## Required action
Reproduce exactly the lines from the one that holds "Task: Open the 秘密の質問 dropdown" through the last line of the entries, both ends included, but not the pictures.

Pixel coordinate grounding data

* * * * * * * * *

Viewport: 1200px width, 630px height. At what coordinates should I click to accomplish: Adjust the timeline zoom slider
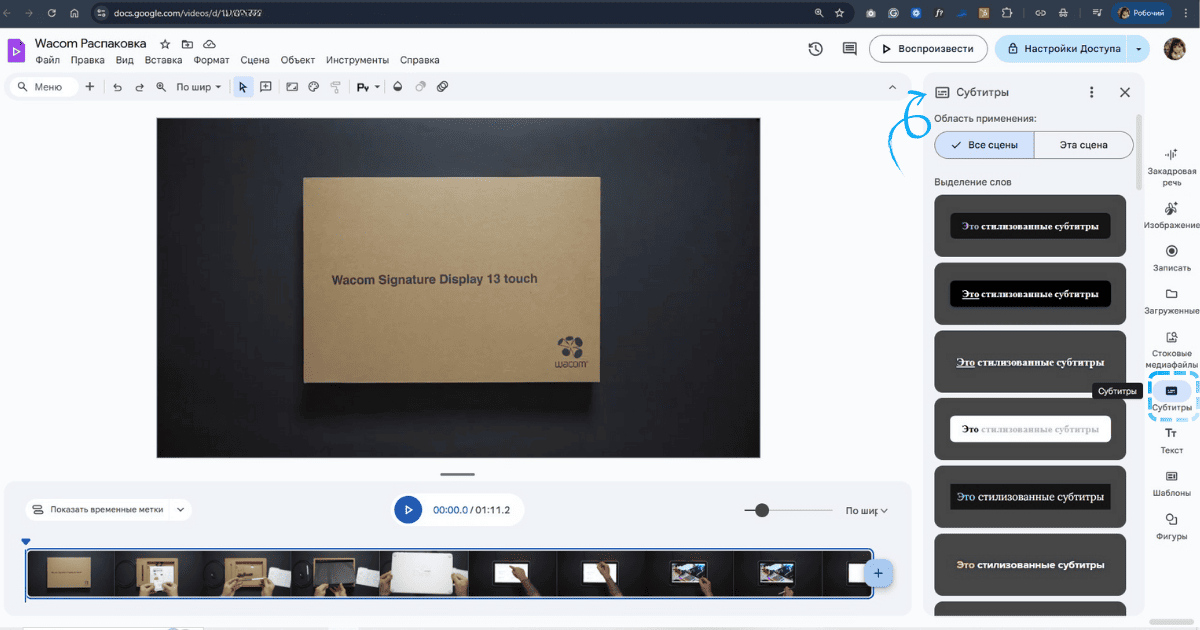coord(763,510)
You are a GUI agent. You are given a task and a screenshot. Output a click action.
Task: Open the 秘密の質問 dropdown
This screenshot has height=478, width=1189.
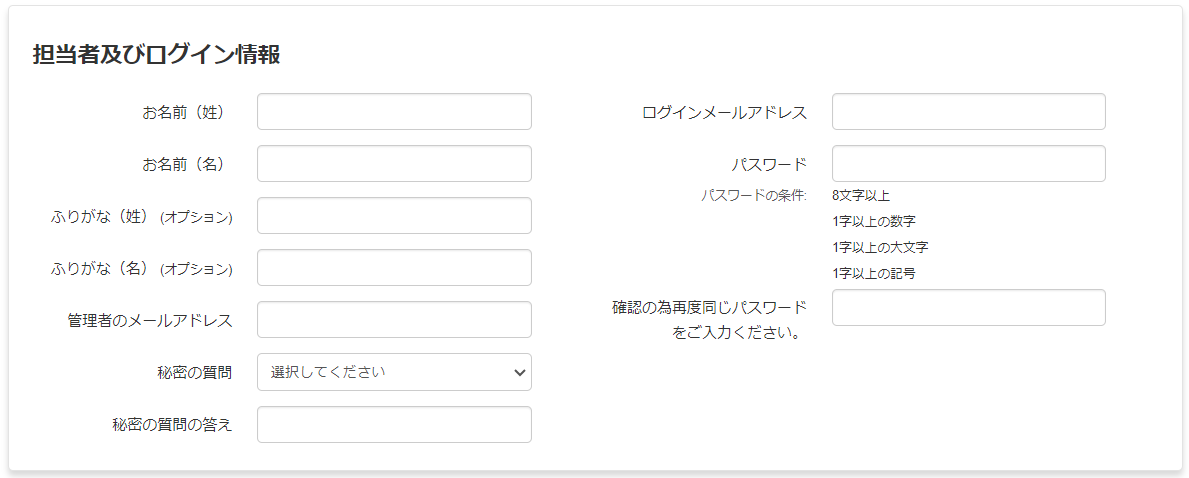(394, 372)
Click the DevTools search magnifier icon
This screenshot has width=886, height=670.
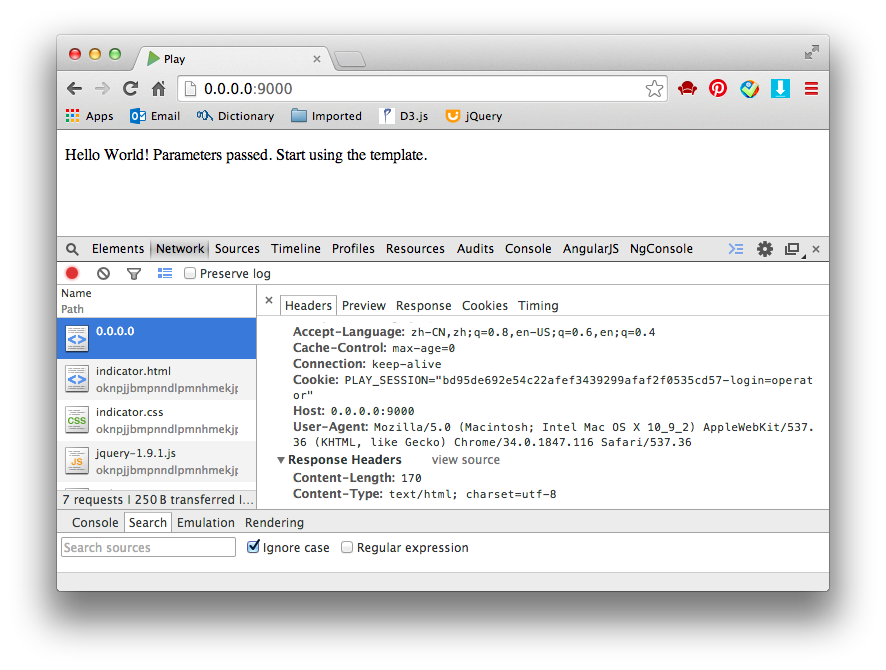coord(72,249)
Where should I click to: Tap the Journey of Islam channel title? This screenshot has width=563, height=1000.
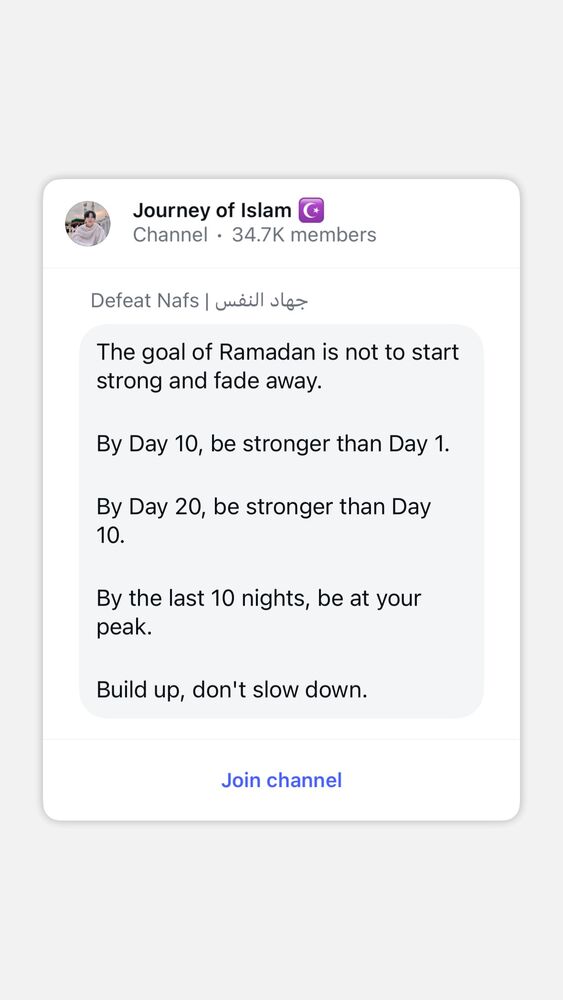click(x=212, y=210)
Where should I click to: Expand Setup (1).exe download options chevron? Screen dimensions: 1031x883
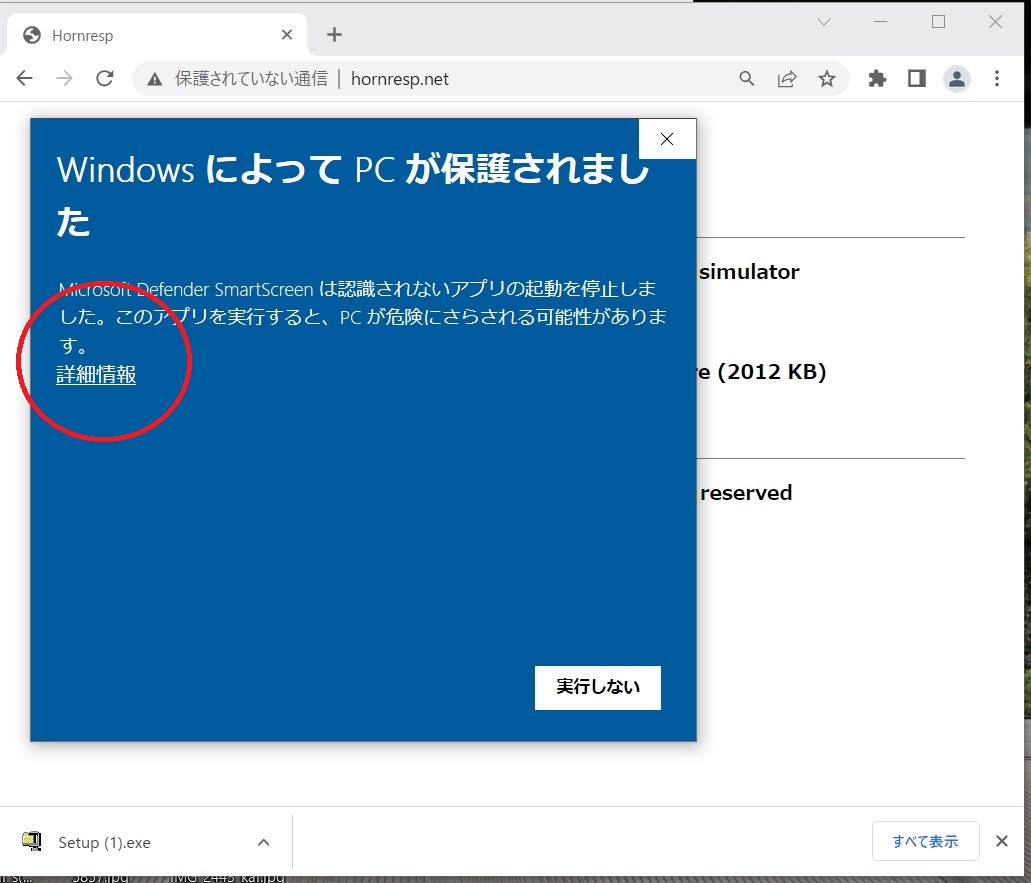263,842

* * * * * * * * *

## Response to the exercise
Task: Open the 秘密の質問 dropdown
This screenshot has height=478, width=1189.
(394, 372)
Click the DevTools search magnifier icon
This screenshot has width=886, height=670.
coord(72,249)
Where should I click to: Tap the Journey of Islam channel title? This screenshot has width=563, height=1000.
click(x=212, y=210)
Where should I click to: Expand Setup (1).exe download options chevron? Screen dimensions: 1031x883
263,842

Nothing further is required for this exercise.